Just like in Tudtud and earlier in Heirs of Moreno, MCIAA would foist the theory that the
judgment of condemnation in Civil Case No. R-1881 was without qualification and was
unconditional. It would, in fact, draw attention to the fallo of the expropriation court’s decision
to prove that there is nothing in the decision indicating that the government gave assurance or
undertook to reconvey the covered lots in case the Lahug airport expansion project is aborted.
Elaborating on this angle, MCIAA argues that the claim of the Ouanos and the Inocians
regarding the alleged verbal assurance of the NAC negotiating team that they can reacquire
their landholdings is barred by the Statute of Frauds.28

Under the rule on the Statute of Frauds, as expressed in Article 1403 of the Civil Code, a
contract for the sale or acquisition of real property shall be unenforceable unless the same or
some note of the contract be in writing and subscribed by the party charged. Subject to defined
exceptions, evidence of the agreement cannot be received without the writing, or secondary
evidence of its contents.

MCIAA’s invocation of the Statute of Frauds is misplaced primarily because the statute applies
only to executory and not to completed, executed, or partially consummated contracts.29
Carbonnel v. Poncio, et al., quoting Chief Justice Moran, explains the rationale behind this rule,
thusly:

x x x "The reason is simple. In executory contracts there is a wide field for fraud because unless
they may be in writing there is no palpable evidence of the intention of the contracting parties.
The statute has been precisely been enacted to prevent fraud." x x x However, if a contract has
been totally or partially performed, the exclusion of parol evidence would promote fraud or bad
faith, for it would enable the defendant to keep the benefits already derived by him from the
transaction in litigation, and at the same time, evade the obligations, responsibilities or
liabilities assumed or contracted by him thereby.30 (Emphasis in the original.)

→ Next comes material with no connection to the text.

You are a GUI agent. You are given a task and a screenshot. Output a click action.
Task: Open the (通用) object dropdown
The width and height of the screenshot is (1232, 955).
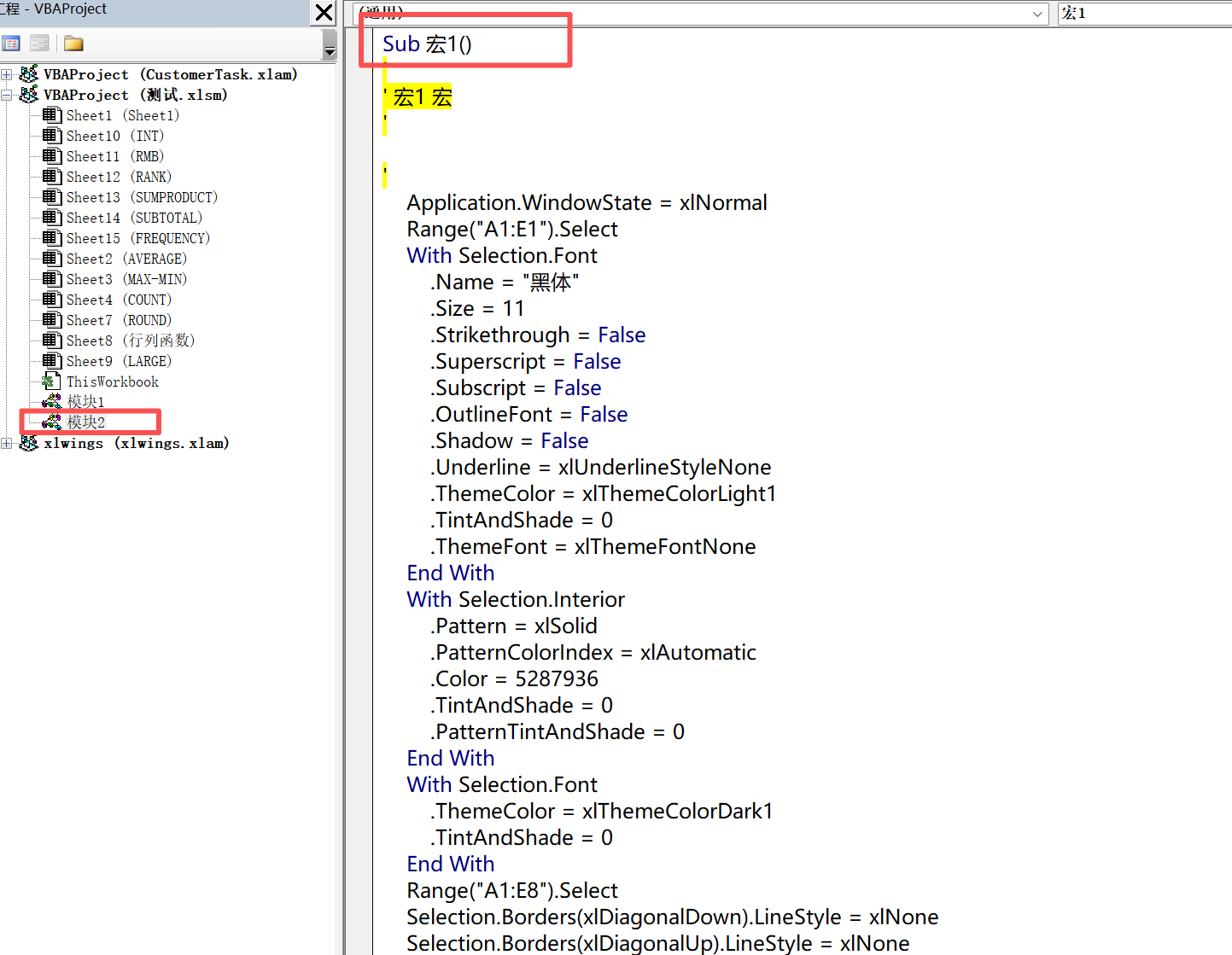[1036, 14]
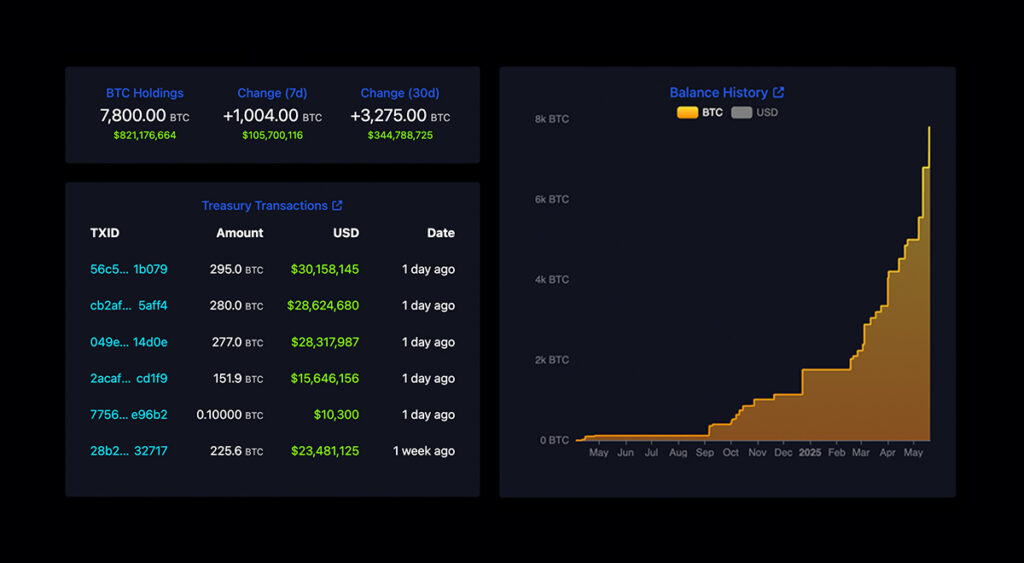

Analyzing the situation of the cases at bar, there can be no serious objection to the proposition
that the agreement package between the government and the private lot owners was already
partially performed by the government through the acquisition of the lots for the expansion of
the Lahug airport. The parties, however, failed to accomplish the more important condition in
the CFI decision decreeing the expropriation of the lots litigated upon: the expansion of the
Lahug Airport. The project––the public purpose behind the forced property taking––was, in fact,
never pursued and, as a consequence, the lots expropriated were abandoned. Be that as it may,
the two groups of landowners can, in an action to compel MCIAA to make good its oral
undertaking to allow repurchase, adduce parol evidence to prove the transaction.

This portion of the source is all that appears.